(EXERCISE PASSAGE)

Shell Shocked: Heartbreak in Sanibel
2011 was a tumultuous, unpredictable and volatile year in Sanibel. News headlines were made almost daily with events that not only captured the imagination of Sanibel residents but forced many to seek counseling. Now that 2011 is behind us we can take an objective look at the major stories of the year.
And hope that 2012 will be considerably less excitable.
Here are the top ten news events of 2011 as reported in the Islander. Hopefully, lessons can be learned from the painful memories left behind.
1. A new white line was painted down the center of Sanibel-Captiva Road. This exercise in road improvement caused considerable mayhem because a different paint gloss was used this year.
2. A Michigan visitor rejected an entree of blackened grouper at a local restaurant claiming it wasn’t spicy enough. When the entree was returned to the kitchen the chef immediately took to the bottle and had to be restrained from quitting on the spot.
3. A Sanibel City Council member showed up for a Council meeting five minutes late thus altering irrevocably the agenda for that morning. The most important item on the agenda a discussion on Donald Trump’s offer to build a casino in Sanibel was deferred indefinitely.
4. A power outage at a Sanibel theater stopped the performance of a murder mystery late in the third act just as the murderer was about to be revealed. At first the audience thought that the lights going out was part of the play. But when twenty minutes went by and no actors appeared on stage the audience began to boo and hiss and had to be restrained from ripping the seats from the floor. Half the audience left while the other half remained until power was restored at three in the morning.
5. A Sanibel causeway toll attendant was relieved of her duties when she failed to give a motorist the correct change. The attendant was detained by the Sanibel police and was forced to submit to a lie detector test. A ten-year record of not making a single error in giving motorists the correct change came to an abrupt end and the morale of the toll collectors was in shambles.
6. A major news headline was made the day Bailey’s ran out of Smucker’s Cherry Preserves causing a mass demonstration in the jams and jellies aisle. Top executives from Smucker’s flew in from their corporate headquarters to try to mollify the crowd.
7. After forty-three years of marriage a Sanibel woman filed for divorce because her husband had failed to put the cap back on the toothpaste tube that morning. She told the media that she could put up with everything else, including his life long addiction to White Castle hamburgers. But that the toothpaste episode was the last straw.
8. A valuable Junonia shell disappeared from the purse of a Minnesota visitor when she absentmindedly left it on her seat at the Sanibel cinema. Nothing else was taken from the purse which included her Botox needle, ten thousand dollars in cash, a Superman comic book and a Ty Cobb baseball card. She was inconsolable and had to be medicated with blackened valium.
9. A Wisconsin couple sued the city of Sanibel for failing to provide at least one visible alligator during their visit. The couple claimed that they had saved money to visit Sanibel to celebrate their fortieth year of estrangement. And that the sole purpose of their visit was to see at least one alligator. They sued Sanibel for reckless negligence, mental cruelty and aggravated insensitivity.
10. And, finally, the top news story of 2011 was the day a Sanibel resident tried to make a phone call from his home and couldn’t get a dial tone. The stock price of CenturyLink nosedived by 20% and the chief executive officer was called before a Congressional committee to explain his company’s failure. A blue ribbon panel was convened by Congress and sent to Sanibel to investigate this outrage. It appears that heads will roll as a result.
These, then, are the top ten heartbreaking stories of 2011. Let’s hope that 2012 will be a better year.

(End EXERCISE PASSAGE)
(DATASET EXCERPT)

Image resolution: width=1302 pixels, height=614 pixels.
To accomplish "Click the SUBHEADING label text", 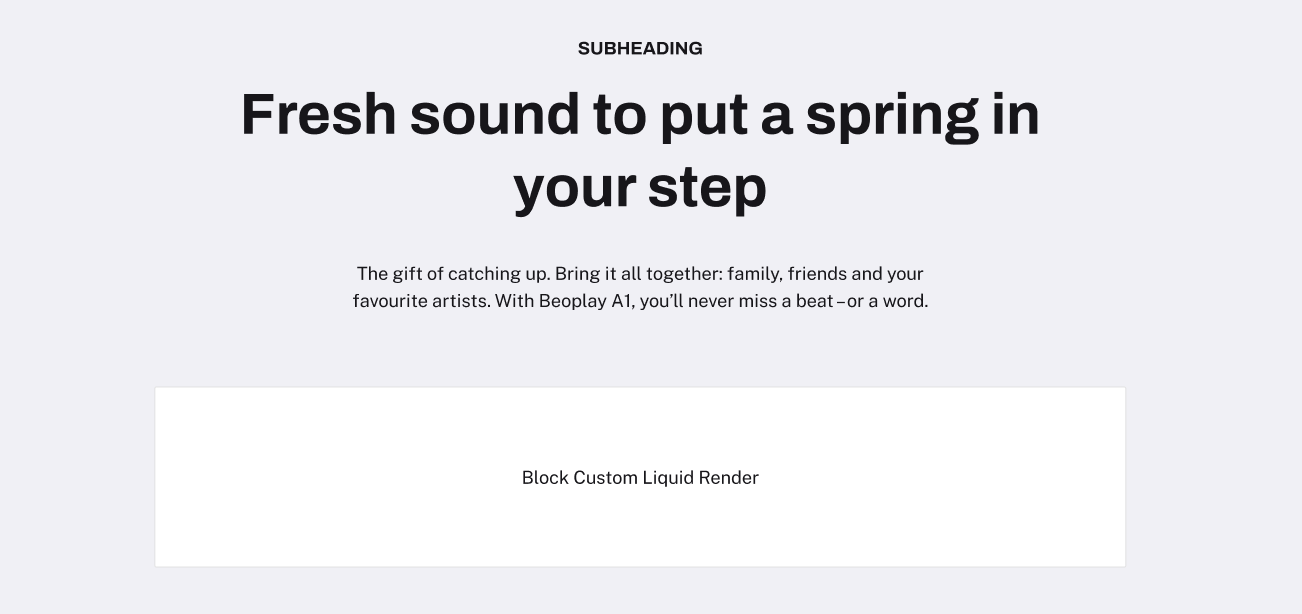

(End DATASET EXCERPT)

- [WHAT TO DO]
Copy the part of the Sanibel top-ten piece from "6. A major news" up to and including "the last straw.", word for word.

- [YOUR RESPONSE]
6. A major news headline was made the day Bailey’s ran out of Smucker’s Cherry Preserves causing a mass demonstration in the jams and jellies aisle. Top executives from Smucker’s flew in from their corporate headquarters to try to mollify the crowd.
7. After forty-three years of marriage a Sanibel woman filed for divorce because her husband had failed to put the cap back on the toothpaste tube that morning. She told the media that she could put up with everything else, including his life long addiction to White Castle hamburgers. But that the toothpaste episode was the last straw.